Francesco Colona is a PhD candidate at the University of Amsterdam in the department of Human Geography, Planning and International Development and part of the Centre for Urban Studies at the same university. After a Bachelor degree in Sociology and Social Research at the University of Rome “La Sapienza”, he completed a Research Master in Social Sciences at the University of Amsterdam, with a research on organizational strategies of armed groups and their patterns of violence against civilians in the Democratic Republic of Congo. He is now part of a research team studying “Public-Private Security Assemblages and the Reconfiguration of Citizenship” in five different cities: Kingston (Jamaica), Recife (Brazil), Miami (USA), Jerusalem (Israel) and Nairobi (Kenya). In his own research he focuses on the last city, where he tries to understand - ethnographically – how citizenship and access to (or targeting from) security is reconfigured in hybrid forms of security governance, with a specific interest on the private security industry and the resident’s initiatives.
James Ellison is a research student completing a PhD on visual representations of border violence in Calais, France. Co-supervised within the Department of Art and Design and the Department of Politics at Loughborough, his research project involves direct engagement with the everyday experiences and political struggles created by the UK / French border regime through the production of visual and social media. After several years’ worth of involvement with activist solidarity networks his research interrogates the connection between anarchist politics, media practice, and state borders. Formerly he was a student at Goldsmiths, University of London, where he completed an MA in Art and Politics in 2012.
Tanvi Pate is currently a Sessional Teacher at the Department of Politics and International Studies (PAIS), Warwick. She teaches Introduction to Politics PO107 and Britain and the War on Terror PO380. She passed her Viva on 12 January 2016, her PhD thesis examined the markedly different nuclear policy of the Bill Clinton and George W. Bush US administrations towards India by focusing on the three core categories of identity, inequality and great power narratives. Drawing on a critical constructivist framework, she argued that the ‘state’ becomes a constructed entity within relations of identity and difference. Building upon the postcolonial perspective of imperialism, she argued that difference was maintained in unequal terms through US nuclear foreign policy that manifested in great power narrative sites of; peaceful civilisation; unstable deterrence; democracy; economic progress; and scientific development. Identities of ‘race’, ‘political economy’, and ‘gender’ in terms of radical otherness and otherness were recurrently utilised through these great power narratives enabling the concerned administrations to maintain ‘US’ identity as progressive and developed western nation, intrinsically justifying the US role as an arbiter of the global nuclear order. The main contention was that ‘foreign policy’ is not external to the state, but in fact constitutive of the ‘state’ in terms of inscribing the boundaries that demarcate ‘inside’ from ‘outside’, ‘self’ from ‘other’, and ‘domestic’ from ‘foreign’. Thus foreign policy becomes redefined as a boundary-producing practice which attains a performative dimension through which the state- effect is constituted. Tanvi aims to continue research on state performativity, state of exception, and the making and unmaking of borders.
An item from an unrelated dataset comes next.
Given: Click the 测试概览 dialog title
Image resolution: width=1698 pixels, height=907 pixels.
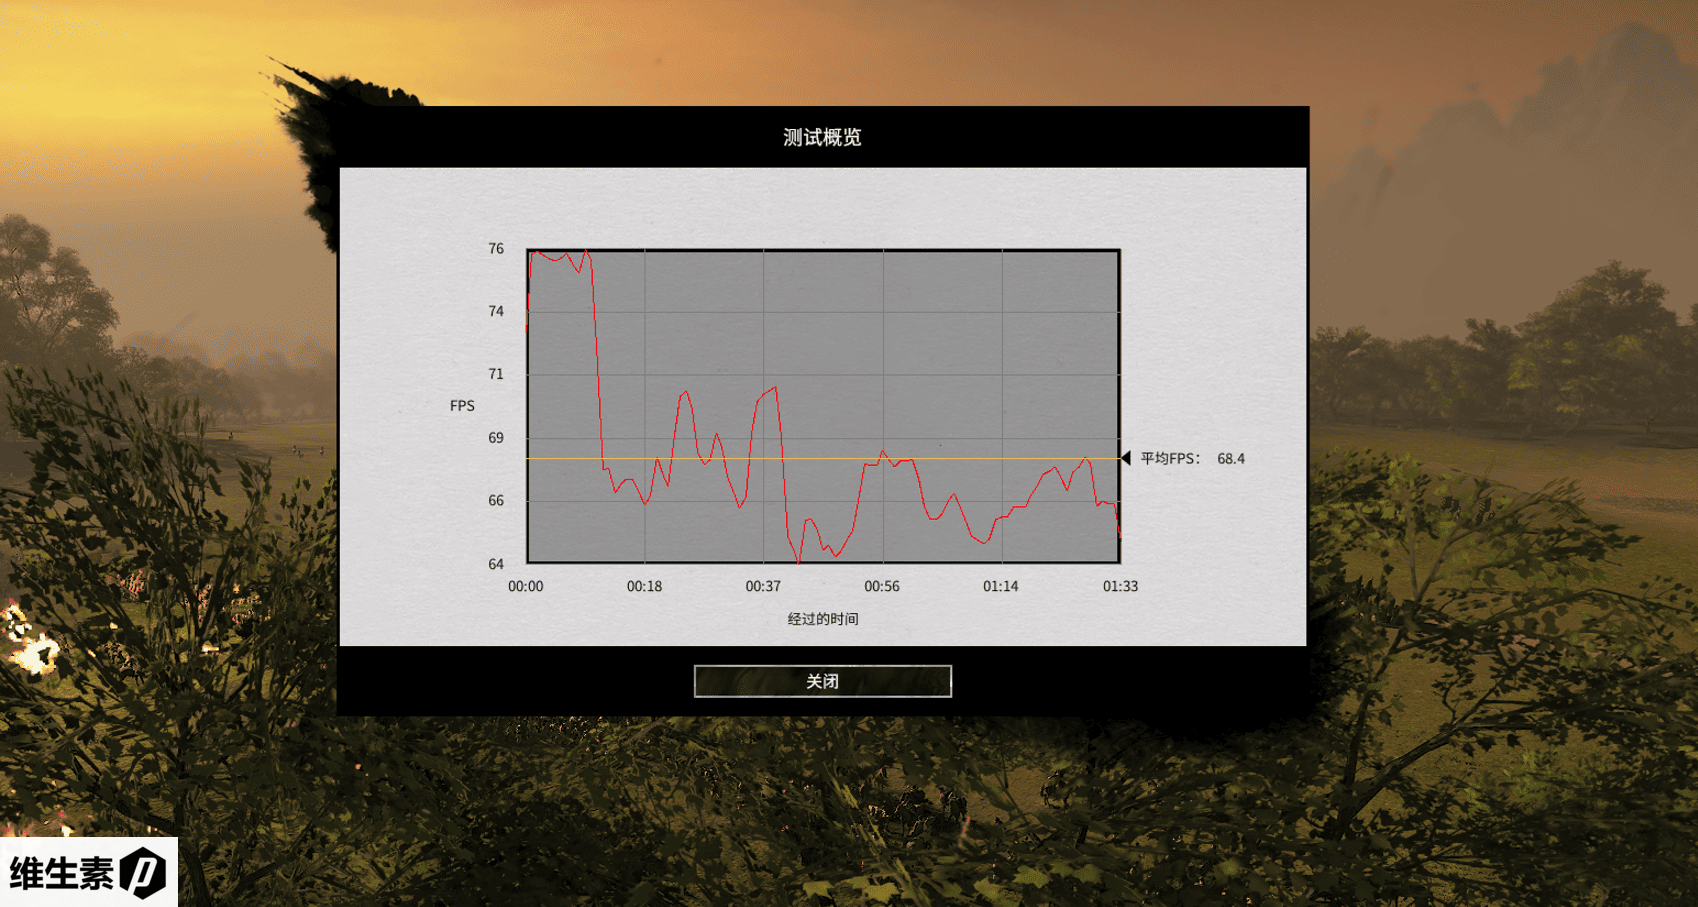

John William Day received his PhD in Social Anthropology and Middle Eastern Studies from Harvard University in 2013. He teaches political theory and composition at Bilkent University. His interests include the anthropology of displacement and dispossession, cities and citizenship, political ecology and political geography, theories of the state, semiotics, and legacies of materialist thought in contemporary political theory.
Elizabeth Alexander is a PhD candidate in Political Geography at Royal Holloway with a focus on materiality, national identity and nationalism. Her supervisory team includes Peter Adey, and Klaus Dodds, Geography and Chris Rumford, Political Sociology. She completed a taught MSc in Geopolitics and Security at Royal Holloway, University of London. Her MA thesis focused on Place, Politics and the Scottish Referendum and was awarded a Pass with distinction. Prior to her recent academic experience, Elizabeth worked in as a global product management director.
Dr Arabella Fraser is a post-doctoral Research Associate in the Centre for Integrated Research on Risk and Resilience, Department of Geography, King’s College London. Her research interests include the governance and politics of climate risk and adaptation, the relationship between urbanisation and climate risk in the Global South, in particular in informal urban settlements, and the development of theories of institutions and environmental change. Arabella completed her PhD in the International Development Department at the London School of Economics in 2015. The thesis examined the politics of risk assessment in the informal, urban settlements of Bogota, Colombia, and the implications for theories of urban risk, vulnerability and climate adaptation. She holds a Masters in Government (LSE) and a BA (Hons) in Social and Political Science (University of Cambridge).
Mohamed AboTera was trained as an architect with both a professional and an academic career. He finished his MA in Architecture, Globalisation, and Cultural Identity at the University of Westminster in 2007. His activities include academic teaching and research, cultural project management, and architectural consultations. He is also a co-founder of MADD platform and affiliated with a number of urban initiatives. In his research he is interested in the political dimension of space, unplanned urbanism, representations and urban activism.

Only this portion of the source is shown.